PASSAGE
######
• # Sans Serif Chronicles at Cal Poly Pomona

Feb 23, '20 8:26 AM EST

This past semester, students explored digital tools in the intermediate digital design class at CPP. Serif fonts weren’t included as part of the donor geometry provided to the students. The use of the letter U, however, was required. Clean curves became the basis of this class.

Students began by studying the curvatures and intricacies of the deceptively simple sans serif fonts to establish flat figure-ground compositions. Some used the negative space to formulate color. Others explored pattern, value, and tone through their study of intersected curves derived from the letters. Another group simply piled the letters into an accidental composition and studied the residue, while some used rigorous systems to lay out the composition. Pedagogically, a multitude of approaches was encouraged, and consistency was achieved through clear problem statements in this calisthenic process.

The course objective was to engage second-year students in advanced digital processes starting from drawing conventions of complex geometries to three-dimensional physical models, studying the relationship between the drawings and model itself. Why, then, not start with fonts? Donor geometry derived from fonts elevates the compositional problem to include scenarios composed of higher degree curvatures, bezier curves, and tangential problems.

Despite this, the most commonly engaged processed was linear extrusion. One student asked for clarification, “You say that these are just extrusions; what do you mean? What should I do differently?”

Fonts provide latitude in interpreting three dimensional forms. The class looked at ways to interpolate surfaces between curves, deriving geometry from the donor curves by use of systems-driven operations. Alternatively, some students interpreted 2D conditions as 3D form. One student carried over a series of spatial nesting operations from the two-dimensional composition, resulting in a translation of the nested graphics into three-dimensional space. Another student developed a compositional rigor established in the 2D work through a series of permutations.

The introduction of access stairs and circulation encouraged a proto-architectural investigation into scale and gravity. Students edited their abstract, three-dimensional compositions architecturally, seeking consistency in the spatial conditions, while adhering to the theme of their exploration.

Pedagogically, the course sought to explore novel spatial configurations, oscillating between perceived notions of volume and graphic flatness. Complementary methods of representation were used; students focused on projective and non-perspectival drawing. The course provided an overview of historic precedents in drawing conventions, from prospettiva soldatesca, or soldierly perspective (oblique projection), to the developed surface technique used by Robert Adam. An augmented reality app written for the course leveraged contemporary technology to provide an added layer of information during presentations.

Subsequently, students hybridized drawings into three dimensional models, as counter-reliefs. Engaging in a quasi-sculptural process, architectural studies of space took on pattern and form, exploring both spatial and abstract ambitions. The three-dimensional work reacted against the flat-plane drawing developed thus far.
######
DATASET SECTION
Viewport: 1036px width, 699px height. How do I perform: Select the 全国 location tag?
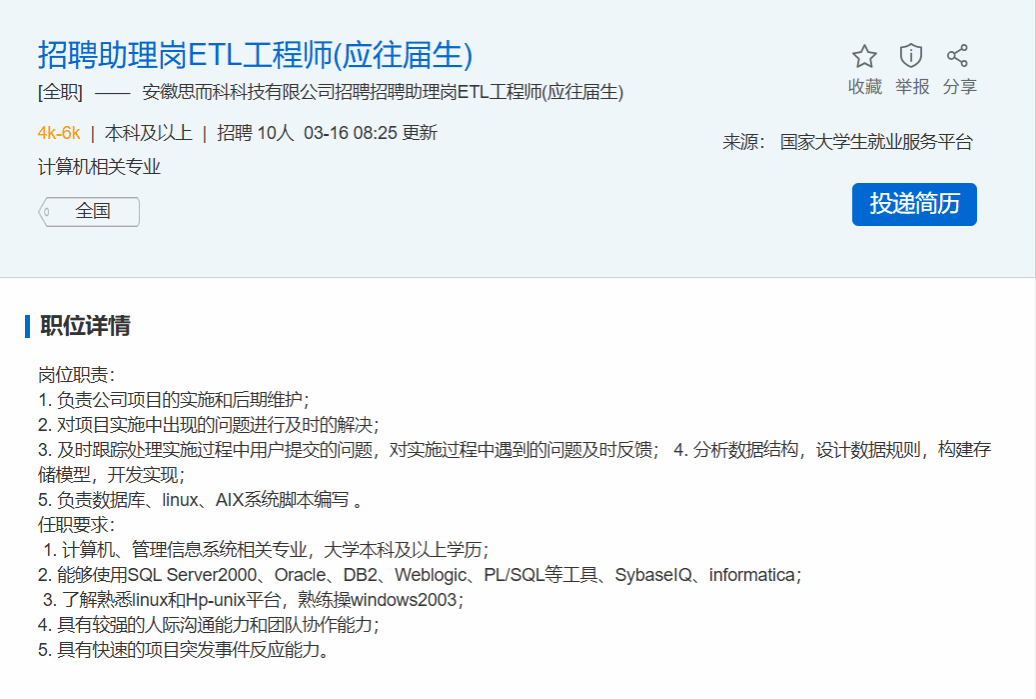92,212
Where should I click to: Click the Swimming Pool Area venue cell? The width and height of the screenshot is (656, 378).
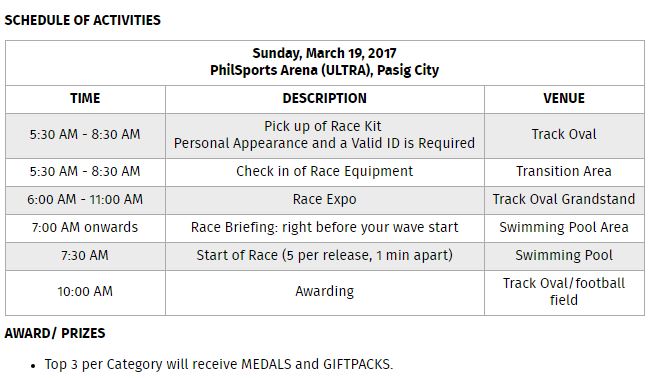coord(564,227)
######
WRITTEN EXERCISE 1
In the article on the sans serif design class at Cal Poly Pomona, which letter were students required to use?
WRITTEN EXERCISE 2
Pick up the article on the sans serif design class at Cal Poly Pomona after its last sentence and keep writing it.
The listing above plays no part in this work.

TASK RESPONSE 1
The letter U.

TASK RESPONSE 2
Focusing on technique, students worked to reference their prior process and criteria in the continual development of their work. Appropriate selection of digital fabrication processes and materials reinforced their ambition.

Students were presented with examples of craft-based techniques, heavily referencing Vincent de Rijk’s work with resin. Untreated 3D-print models were generally discouraged; instructors engaged the students in elaborate post-production processes that included vacuum-forming, casting and hydro-graphics. These processes allowed further integration of the drawing with the object, such as explorations in translucency, color, and patterning. Some studios focused on the resolution of edge conditions in patterns, oscillations between stereotomic operations within masses, and the reading of the pattern as a plane.

One student proposed, “I’ve got access to dental plaster for cheap.” Just like that, dental models were born. Other students used aluminum, polyester, and acrylic.

For the concluding reviews, drawings were produced with annotations, offering students additional opportunities to create a dialogue between typeface-originating model, drawing and annotation. Drawdels, hybrids between models and drawings, were paired with corresponding drawings, focusing the discussion on consistency, intention and composition. Drawdel relief models, hung alongside drawings, focused the discussion around consistency, intention, and composition.

Juror comments during reviews included Bryan Cantley asking, “What is the difference between ‘curvy’ and ‘very curvy’. Can there be straight and very straight?” The student had humorously imbued his drawing with criticism of the annotations themselves, opting instead to employ descriptive annotations as an added visual layer.

The panelists reinforced a key takeaway for the instructors of this class: the need to disrupt the linear process of delivery of the work. Perhaps, favoring iterative processes over sequential ones would generate a very different outcome; templates could become part of the work rather than frameworks to place the drawing within.

In retrospect, would it have been intriguing to study the impacts on the geometry produced by the introduction of serifs?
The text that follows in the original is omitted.